İki kız kardeş arasında geçen duygusal konuşmalar!
Yaşlılar bile taşıyordu. Yaş ve cinsiyete bakılmaksızın, binlerce insan taşları taşımakla meşguldü. Bazen oyuncular düşüp taşıdıkları taşların altında eziliyorlardı. Acıları bir yana, yere düşüp parçalanan taşlar emeklerinin boşa gitmesine neden oluyordu.
Videoyu izleyen insanların ağızları şaşkınlıktan açık kalmışlardı.
'Ne lan bu?'
'Yahudi kampı veya infaz yeri falan mı burası?'
Uzakta, işçilerin berisinde Serabourg kalesi görülebiliyordu.
-Bu oymacılığın gerçek yüzü.
-İyi ki oymacı felan olmamışım.
-Uç krallıklarda doğan şanssız dostlarımıza sadaka verebilmek için biraz para ayırmalıyız.
Sadece bir altın karşılığında bu göreve katılabilen insanlara duyulan kıskançlık ve haset...
***
Zamanla inşaat alanı devasa taş bloklarıyla dolmuştu.
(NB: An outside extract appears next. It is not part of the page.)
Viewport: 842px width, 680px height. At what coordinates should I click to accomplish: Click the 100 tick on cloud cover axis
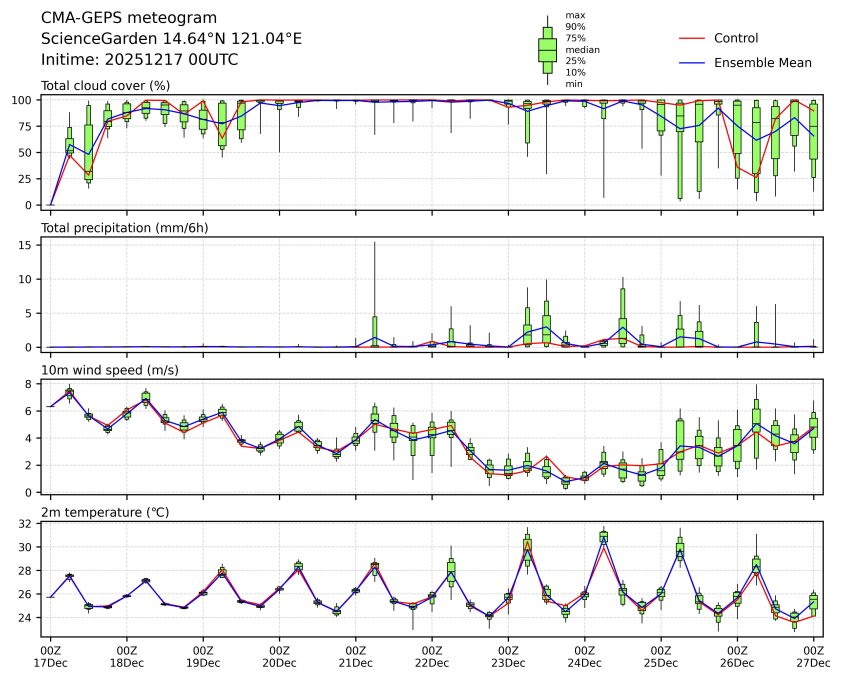(26, 100)
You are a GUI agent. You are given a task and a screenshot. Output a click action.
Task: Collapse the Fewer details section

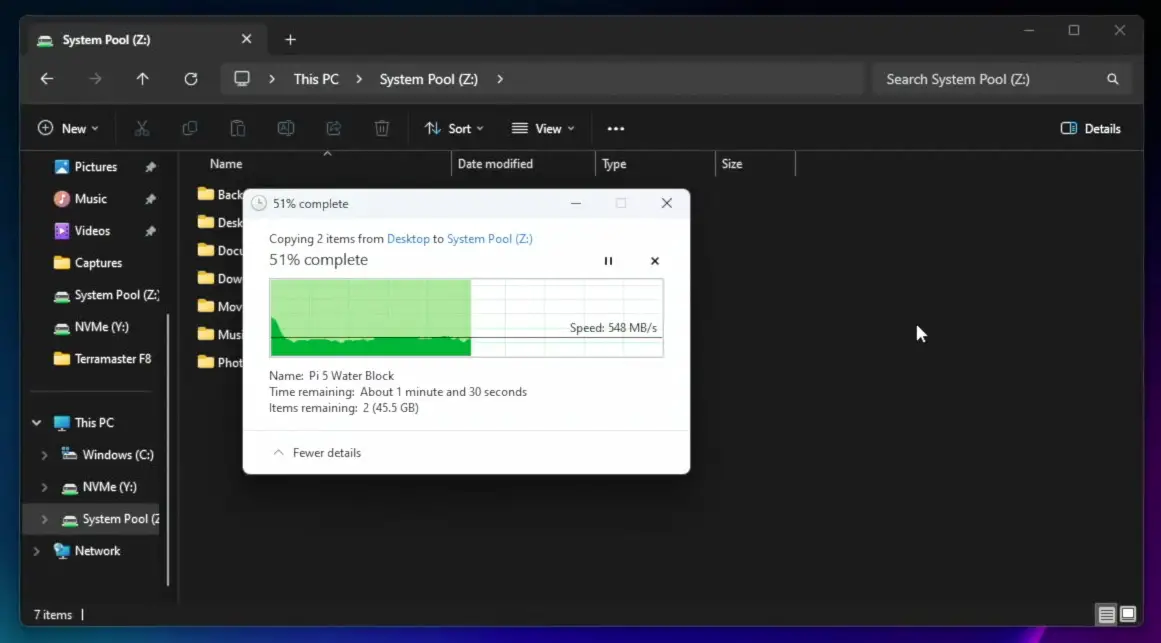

Taşları ocaktan çıkarıp şekillendirmek ve taşımak, bu süreç inanılmaz miktarda insan gücüne ihtiyaç duymuştu. Alanda türbeyi yapmaya yetecek kadar çok ve çeşitli taşlar vardı!
Kral'ın mezarını yapmak için çeşitli taşlar gerekliydi. Mezarın iç ve dış kısmı değişik renk ve şekildeki taşlardan yapılacaktı. Yardımcı olan binlerce oyuncu olmasaydı bu mezarı bitirmek imkansız olabilirdi.
"Gerçekten başardık."
"Höu-heuk. Açıkçası etkilendim."
Çok sayıda insan heyecandan çığlıklar atmaya başladı. Hayatları boyunca yaptıkları en ağır iş son bulmuştu. Ancak inşaat daha yeni başlıyordu, devasa boyutta bir inşaat...
Klang! Klang! Klang!
Yeterince taş biriktiğinde Weed çalışmaya başladı.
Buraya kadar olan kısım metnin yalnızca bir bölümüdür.